By Evi Triantafyllides
PAAY
At the start of a new year, a writer cannot help but engage in one of two activities: provide an account of the primary topics of interest over the past year or offer predictions on what the new year has in store. In an effort to engage in the more forward-looking endeavor of the two, here's my take on what will happen this year.
We might have thought payment options and opportunities had reached a saturation point, slowly receding and settling toward fewer, more rigidly defined systems, but we were wrong. Or, at least, we're not ready to be proven right just yet.

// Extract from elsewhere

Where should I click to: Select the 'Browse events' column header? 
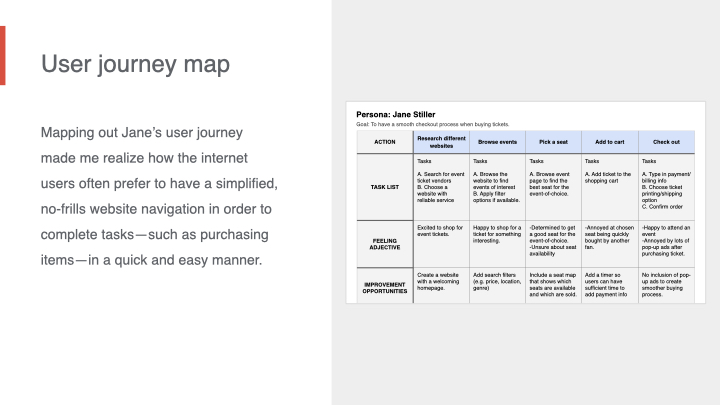tap(497, 141)
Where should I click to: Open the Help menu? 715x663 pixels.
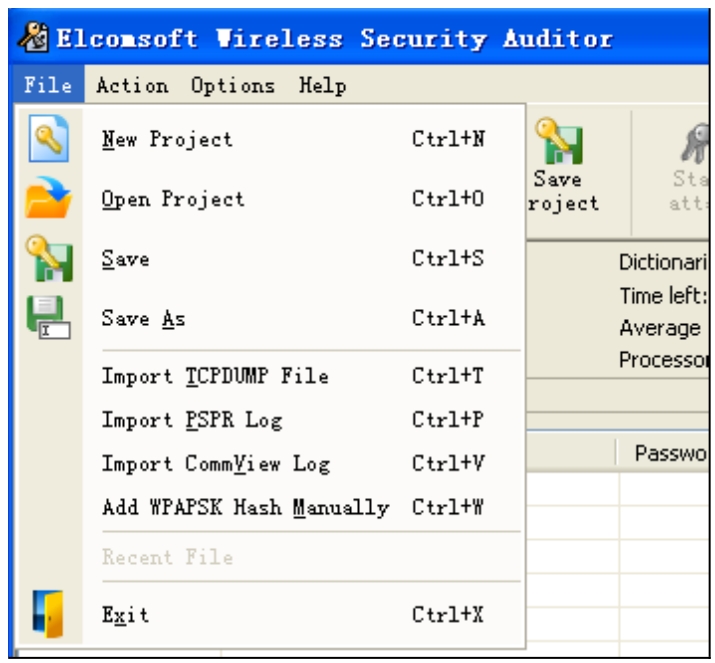click(322, 85)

Payment methods and formats are bound to become more before they become less. With options ranging from wearable payment devices, scannable quick response codes and social media's proliferating "purchase now" buttons, to peer-to-peer payments, wallets and prepaid cards, companies are realizing the power of payment platform data and are rushing to capitalize on it – a trend that probably will continue in the coming year. So what product announcements are likely to pop up in our newsfeeds in 2017? Here are a couple of possible headline candidates:
However, room for new companies to infiltrate the market will eventually reach its peak, and we will start experiencing a "what's whose" game. Meaning? With smaller fintech startups finding it difficult to scale, they will start reshuffling in an "acquisition and fade away" rush: tech and payment giants alike will shop for their favorite innovations and add them under their canopy of products.
In recent years, considerable industry focus has been on mobile wallets. I believe this will continue in 2017 – with rebranded, rethought and more convincing versions. Yes, we know. Some major players tried so hard and failed even miserably harder. Will this happen again? I think so. Whether it's in a couple of months or a little further into the year, big tech giants and card brands alike are going to aim for a mobile wallet war comeback.

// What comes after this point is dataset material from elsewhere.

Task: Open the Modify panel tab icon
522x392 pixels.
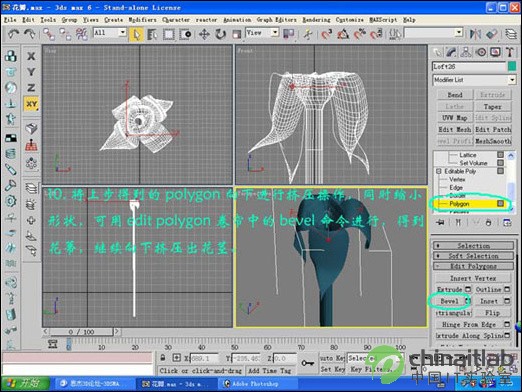Action: [451, 52]
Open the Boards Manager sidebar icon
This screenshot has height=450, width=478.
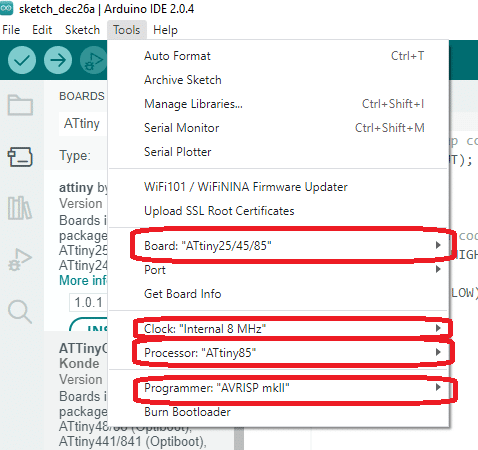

Why revisit a failed plan? Well, for the simple reason that the plan has been too overly invested in, engineered and marketed to just give it all up. At the end of the day, the extent to which consumers can really resist a change whose fate has been predetermined by the big corporations is always short-lived.
The mandate to migrate to EMV (Europay, Mastercard and Visa) chip-enabled terminals and heightened emphasis on technologies focused strictly on security were both instrumental in shifting the spotlight away from the U.S. mobile wallet push initiative. Nonetheless, a comeback is overdue. With the rollout of 3D Secure 2.0, whose specifications heavily focus on the development of seamless, wallet-based authentication, coupled with Alipay's move into the U.S. market, perhaps this is the perfect instant for wallets to strike back.
Assuming the ways available for people to make payments can be paralleled to a segregated "division of labor" model, a counter trend will be detected in software designed to receive payments. How so? Even though the payments circle has long taken pride (for lack of a better word) in its extremely fragmented, inefficient operating mode, the need for a change is evident. A change whose time has arrived.
With the diversification of payouts reaching a tipping point, both in terms of type and scope (think an array of cross-border contractors, resellers, partners, virtual terminals and customer relationship management systems), the old structure is starting to feel increasingly dated and restrictive. New platforms entering the market are striving to be all encompassing, multipurpose solutions that offer cohesive management and operational tools, compliance, tracking and data analysis.
Even though these developments have been marginalized in terms of payment and fintech innovation headlines, this could be one of the most efficient transformations yet, bringing about significant improvements for all players involved.
We should research, embrace and progress, and use the acronym (REP) to signify something bigger than a sales representative this year. Here's what I mean:
Even though the future of payments surely looks messy, one thing is certain: change will continue to escalate. And the only way to survive and thrive is to embrace change and use it toward your advantage to help your business move forward. Take REP to heart, and you'll stand a chance of climbing up the change ladder in the year ahead.
Evi Triantafyllides is the Marketing Director at PAAY, a software solution that qualifies e-commerce transactions at lower interchange rates and shifts liability for e-commerce fraud away from merchants, to the card issuers. Evi was the first full-time employee at PAAY. She is responsible for the company's marketing, and at the same time focuses on ISO relations and partnerships. Find out about PAAY at www.paay.com or reach out to her directly at evi@paay.co.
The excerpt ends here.